As the company responsible for introducing the aluminum beverage can and aluminum can recycling in the United States in 1959, Coors Brewing Company has a heritage of environmental responsibility. Today, environmental performance is an integral part of all of Coors' industrial operations. The company's strong environmental record demonstrates that Coors is committed to protecting the environment.

Early Achievements

  • In the 1950s, the steel can industry told Coors it was crazy to waste five years and $10 million to develop the technology to make aluminum beverage cans. But the first commercially produced aluminum beverage can in America was made at Coors' plant in Golden, Colo., on January 22, 1959.
  • The industry thought Coors was even crazier to think people would return the cans for recycling. Yet in 1959, Coors single-handedly launched the aluminum can recycling revolution when it began offering a penny for every returned can. AND IT WORKED.
  • On its own, Coors designed and built the first modern wastewater treatment plant in Colorado in 1952, adding a secondary treatment process decades before it was required to do so.
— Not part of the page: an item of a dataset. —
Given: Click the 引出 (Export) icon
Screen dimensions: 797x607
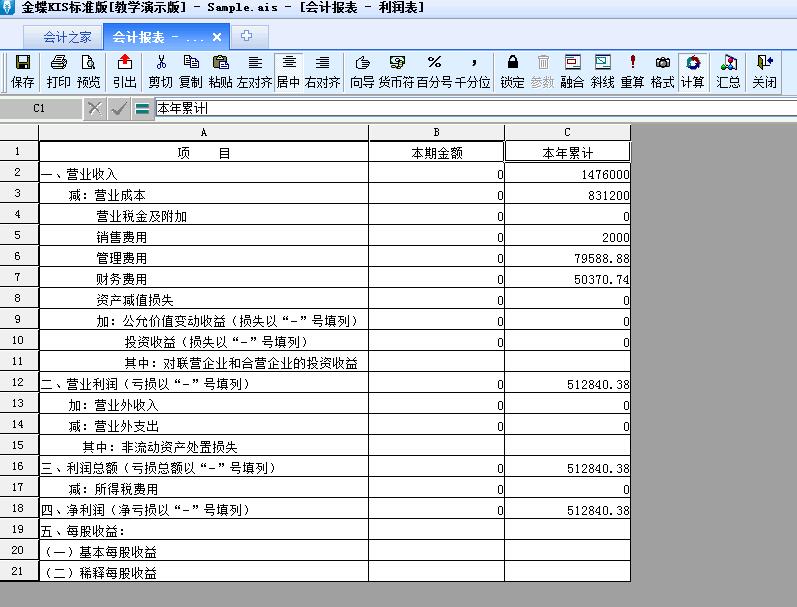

Pollution Prevention and Environmental Performance

  • Annual generation of hazardous waste from regular activities was slashed by more than 90% since 1992. All Coors facilities meet small quantity generator status under hazardous waste laws.
  • Coors is a charter member of the Colorado Pollution Prevention Partnership, a group whose members include companies, environmental organizations, the U.S. Environmental Protection Agency, and the Colorado Department of Public Health and Environment.
  • Coors conducts regular, comprehensive environmental, health and safety audits of all of its facilities.
  • Each year, Coors diverts thousands of tons of materials from landfills by recycling office paper, corrugated cardboard and paperboard, plastic banding, aluminum and other scrap metal.
  • Coors worked with an independent company in 1995 to establish the largest industrial composting operation in Colorado. Each year, Coors composts approximately 11 million gallons of biosolids and 68,000 cubic yards of scrap wood and other solids.
  • Coors owns a public golf course near Golden that is one of only a handful in the country maintained organically, eliminating chemicals normally used to keep golf courses green. This is done to protect Coors' brewing water that lies beneath the course.

Packaging Improvements

  • Coors has successfully pursued a three-pronged strategy to improve its packaging: reduce packaging weight, increase recycled content and improve recyclability.
  • Reductions in the weights of certain bottle sizes since 1988 provide annual savings of 72 million pounds of glass. A redesign of bottle boxes cuts by 8 million pounds annually the amount of corrugated used by Coors.
  • Postconsumer recycled content of glass bottles manufactured by Coors grew from 9% in 1989 to about 35% today. Recycled content of both aluminum and corrugated used by Coors is about 70%.
  • Most of Coors' paper packaging, which a few years ago could not be recycled, is now 90% recyclable.

Recent Awards

  • The U.S. Environmental Protection Agency presented Coors with its WasteWi$e recognition for sustained leadership for the company's success in incorporating waste prevention actions into its core operations, 1996.
  • The Coalition of Northeastern Governors presented Coors with the Corporate Commitment Award for leadership in reducing packaging waste, 1995.
  • Coors was designated a Groundwater Guardian National Partner in 1998 by the Groundwater Foundation.
  • Coors' Shenandoah facility received the 1998 Environmental Excellence Award from the Virginia Water Environment Association.
  • In 1999 Coors received the Climate Wise Annual Partner Achievement Award from the United States Environmental Protection Agency for our significant accomplishments in improving energy efficiency and reducing pollution.